Saved data entries:
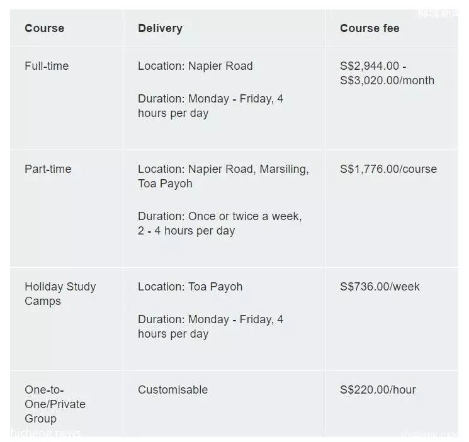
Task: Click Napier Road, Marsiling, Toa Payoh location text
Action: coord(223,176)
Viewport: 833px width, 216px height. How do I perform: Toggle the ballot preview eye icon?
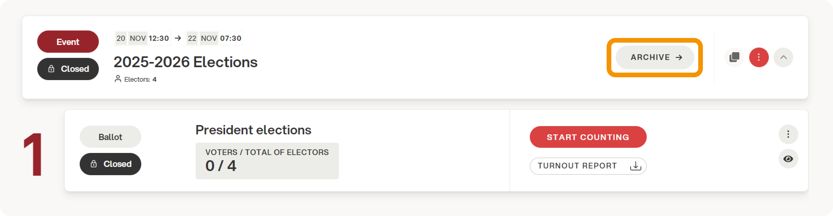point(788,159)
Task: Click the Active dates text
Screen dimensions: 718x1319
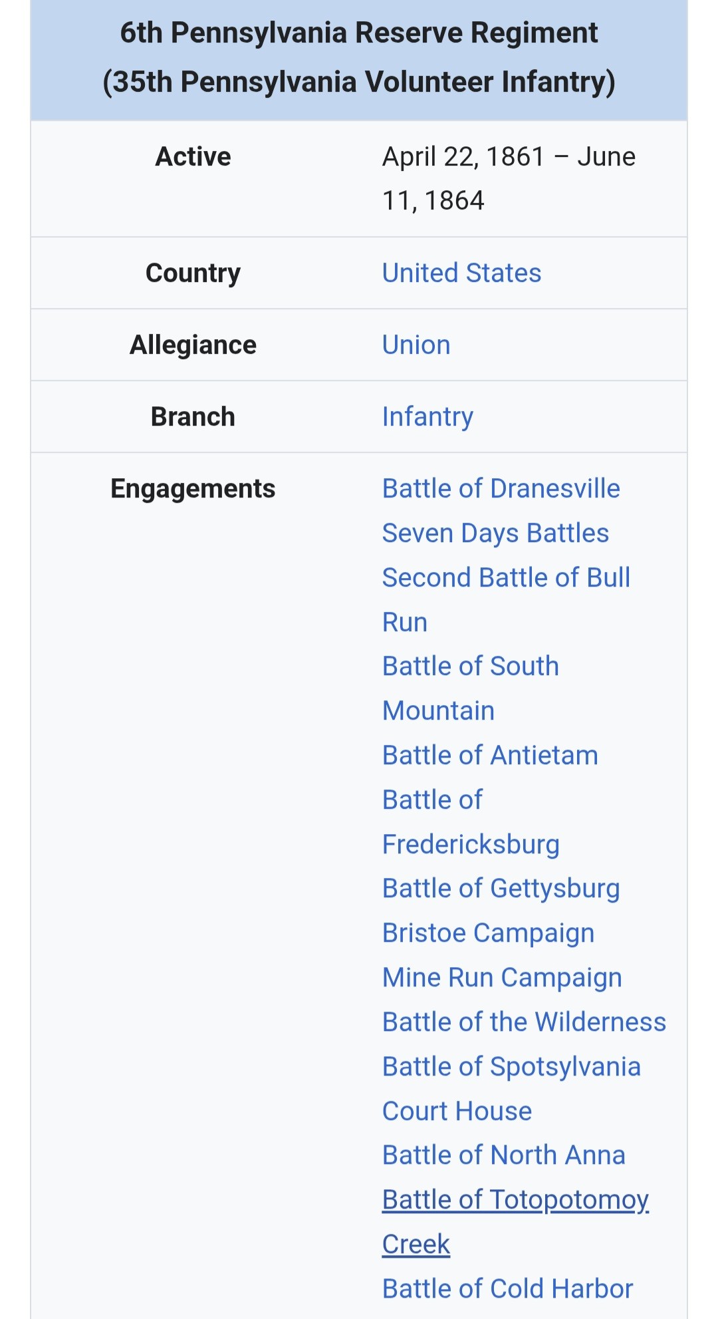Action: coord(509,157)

> [Task directions]: Set down word for word every line from the line containing "Viewport: 833px width, 216px" through the last line of the entries, and nothing more; no pictures.

> [Problem solution]:
Viewport: 833px width, 216px height. How do I perform: Toggle the ballot preview eye icon?
point(788,159)
Task: Click the Active dates text
Screen dimensions: 718x1319
Action: coord(509,157)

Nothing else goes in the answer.